I am using several LSTM layers to form a deep recurrent neural network. I would like to monitor the weights of each LSTM layer during training. However, I couldn't find out how to attach summaries of the LSTM layer weights to TensorBoard.

关于如何做到这一点有什么建议吗?

Any suggestions on how this can be done?

代码如下:

cells = []

with tf.name_scope("cell_1"):
    cell1 = tf.contrib.rnn.LSTMCell(self.embd_size, state_is_tuple=True, initializer=self.initializer)
    cell1 = tf.contrib.rnn.DropoutWrapper(cell1,
                input_keep_prob=self.input_dropout,
                output_keep_prob=self.output_dropout,
                state_keep_prob=self.recurrent_dropout)
    cells.append(cell1)

with tf.name_scope("cell_2"):
    cell2 = tf.contrib.rnn.LSTMCell(self.n_hidden, state_is_tuple=True, initializer=self.initializer)
    cell2 = tf.contrib.rnn.DropoutWrapper(cell2,
                output_keep_prob=self.output_dropout,
                state_keep_prob=self.recurrent_dropout)
    cells.append(cell2)

with tf.name_scope("cell_3"):
    cell3 = tf.contrib.rnn.LSTMCell(self.embd_size, state_is_tuple=True, initializer=self.initializer)
    # cell has no input dropout since previous cell already has output dropout
    cell3 = tf.contrib.rnn.DropoutWrapper(cell3,
                output_keep_prob=self.output_dropout,
                state_keep_prob=self.recurrent_dropout)
    cells.append(cell3)

cell = tf.contrib.rnn.MultiRNNCell(
    cells, state_is_tuple=True)

output, self.final_state = tf.nn.dynamic_rnn(
    cell,
    inputs=self.inputs,
    initial_state=self.init_state)

推荐答案

tf.contrib.rnn.LSTMCell 对象有一个 property 称为 variables 对此有效.只有一个技巧:该属性返回一个空列表,直到您的单元格通过 tf.nn.dynamic_rnn.至少在使用单个 LSTMCell 时是这种情况.我不能说 MultiRNNCell.所以我希望这会奏效:

tf.contrib.rnn.LSTMCell objects have a property called variables that works for this. There's just one trick: The property returns an empty list until your cell goes through tf.nn.dynamic_rnn.
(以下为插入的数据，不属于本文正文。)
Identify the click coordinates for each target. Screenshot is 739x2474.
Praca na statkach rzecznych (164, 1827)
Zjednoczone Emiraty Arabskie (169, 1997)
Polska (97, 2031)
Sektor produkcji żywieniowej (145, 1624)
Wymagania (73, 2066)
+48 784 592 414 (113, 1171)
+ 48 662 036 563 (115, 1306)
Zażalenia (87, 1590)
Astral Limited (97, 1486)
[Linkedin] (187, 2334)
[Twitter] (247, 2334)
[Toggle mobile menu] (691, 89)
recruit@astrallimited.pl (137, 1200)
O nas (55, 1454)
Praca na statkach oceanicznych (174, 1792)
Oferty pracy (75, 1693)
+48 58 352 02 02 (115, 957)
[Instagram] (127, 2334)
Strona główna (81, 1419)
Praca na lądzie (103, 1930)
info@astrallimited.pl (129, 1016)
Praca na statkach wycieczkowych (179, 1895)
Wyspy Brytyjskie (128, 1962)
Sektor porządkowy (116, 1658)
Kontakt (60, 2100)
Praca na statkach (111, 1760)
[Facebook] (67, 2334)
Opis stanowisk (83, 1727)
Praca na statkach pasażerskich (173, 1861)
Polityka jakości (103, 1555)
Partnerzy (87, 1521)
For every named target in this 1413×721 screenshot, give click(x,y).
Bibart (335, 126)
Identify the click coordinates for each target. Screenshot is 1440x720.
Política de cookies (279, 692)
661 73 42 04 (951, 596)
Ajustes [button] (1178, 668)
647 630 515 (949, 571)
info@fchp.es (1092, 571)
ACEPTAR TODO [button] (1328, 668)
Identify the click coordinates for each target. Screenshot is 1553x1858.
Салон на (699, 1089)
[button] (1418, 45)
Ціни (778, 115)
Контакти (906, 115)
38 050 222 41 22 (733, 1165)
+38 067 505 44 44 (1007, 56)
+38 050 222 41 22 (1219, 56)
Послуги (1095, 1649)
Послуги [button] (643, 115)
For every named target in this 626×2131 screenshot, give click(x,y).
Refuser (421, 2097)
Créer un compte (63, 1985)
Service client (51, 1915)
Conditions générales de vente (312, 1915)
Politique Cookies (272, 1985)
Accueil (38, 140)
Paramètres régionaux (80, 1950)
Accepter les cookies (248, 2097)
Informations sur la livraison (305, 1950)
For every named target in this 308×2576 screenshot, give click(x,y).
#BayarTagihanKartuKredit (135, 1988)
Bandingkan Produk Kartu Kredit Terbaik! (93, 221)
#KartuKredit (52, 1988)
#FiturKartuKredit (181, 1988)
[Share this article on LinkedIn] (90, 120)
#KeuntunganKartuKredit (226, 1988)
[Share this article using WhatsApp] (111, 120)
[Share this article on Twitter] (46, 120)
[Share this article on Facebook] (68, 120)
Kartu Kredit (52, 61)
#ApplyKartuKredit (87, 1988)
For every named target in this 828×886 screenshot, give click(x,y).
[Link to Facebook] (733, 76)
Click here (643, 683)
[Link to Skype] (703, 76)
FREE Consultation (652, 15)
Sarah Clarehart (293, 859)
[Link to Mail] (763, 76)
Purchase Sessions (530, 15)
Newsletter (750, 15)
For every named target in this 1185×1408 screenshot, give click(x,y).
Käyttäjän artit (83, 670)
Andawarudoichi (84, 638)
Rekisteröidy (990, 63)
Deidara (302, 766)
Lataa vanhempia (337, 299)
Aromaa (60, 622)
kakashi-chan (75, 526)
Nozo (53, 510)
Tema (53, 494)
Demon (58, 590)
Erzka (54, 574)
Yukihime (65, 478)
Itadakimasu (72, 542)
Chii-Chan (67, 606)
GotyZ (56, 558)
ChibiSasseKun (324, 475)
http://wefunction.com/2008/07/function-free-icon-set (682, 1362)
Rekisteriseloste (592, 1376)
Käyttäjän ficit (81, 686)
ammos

At least this is the case when using a single LSTMCell. I can't speak for MultiRNNCell. So I expect this would work:

output, self.final_state = tf.nn.dynamic_rnn(...)
for one_lstm_cell in cells:
    one_kernel, one_bias = one_lstm_cell.variables
    # I think TensorBoard handles summaries with the same name fine.
    tf.summary.histogram("Kernel", one_kernel)
    tf.summary.histogram("Bias", one_bias)

然后你可能知道怎么做,但是

And then you probably know how to do it from there, but

summary_op = tf.summary.merge_all()
with tf.Session() as sess:
    sess.run(tf.global_variables_initializer())
    train_writer = tf.summary.FileWriter(
        "my/preferred/logdir/train", graph=tf.get_default_graph())
    for step in range(1, training_steps+1):
        ...
        _, step_summary = sess.run([train_op, summary_op])
        train_writer.add_summary(step_summary)

查看我上面链接的 TensorFlow 文档,还有一个 weights 属性.我不知道有什么区别,如果有的话.而且,variables 返回的顺序没有记录.我通过打印结果列表并查看变量名称来解决这个问题.

Looking at the TensorFlow documentation I linked above, there's also a weights property. I don't know the difference, if there is any. And, the order of the variables return isn't documented. I figured it out by printing the resulting list and looking at the variable names.

现在,根据 doc 它说它返回所有层变量.老实说,我不知道 MultiRNNCell 是如何工作的,所以我不能告诉你这些变量是否只属于 MultiRNNCell 或者它是否包含来自进入它的单元格的变量.无论哪种方式,知道属性存在应该是一个很好的提示!希望这会有所帮助.

Now, MultiRNNCell has the same variables property according to its doc and it says it returns all layer variables. I honestly don't know how MultiRNNCell works, so I cannot tell you whether these are variables belonging exclusively to MultiRNNCell or if it includes variables from the cells that go into it. Either way, knowing the property exists should be a nice tip! Hope this helps.

尽管 variables 已针对大多数(所有?)RNN 类进行了记录,但对于 DropoutWrapper 来说确实会中断.属性已记录从 r1.2 开始,但在 1.2 和 1.4 中访问该属性会导致异常(看起来像 1.3,但未经测试).具体来说,

Although variables is documented for most (all?) RNN classes, it does break for DropoutWrapper. The property has been documented since r1.2, but accessing the property causes an exception in 1.2 and 1.4 (and looks like 1.3, but untested). Specifically,

from tensorflow.contrib import rnn
...
lstm_cell = rnn.BasicLSTMCell(num_hidden, forget_bias=1.0)
wrapped_cell = rnn.DropoutWrapper(lstm_cell)
outputs, states = rnn.static_rnn(wrapped_cell, x, dtype=tf.float32)
print("LSTM vars!", lstm_cell.variables)
print("Wrapped vars!", wrapped_cell.variables)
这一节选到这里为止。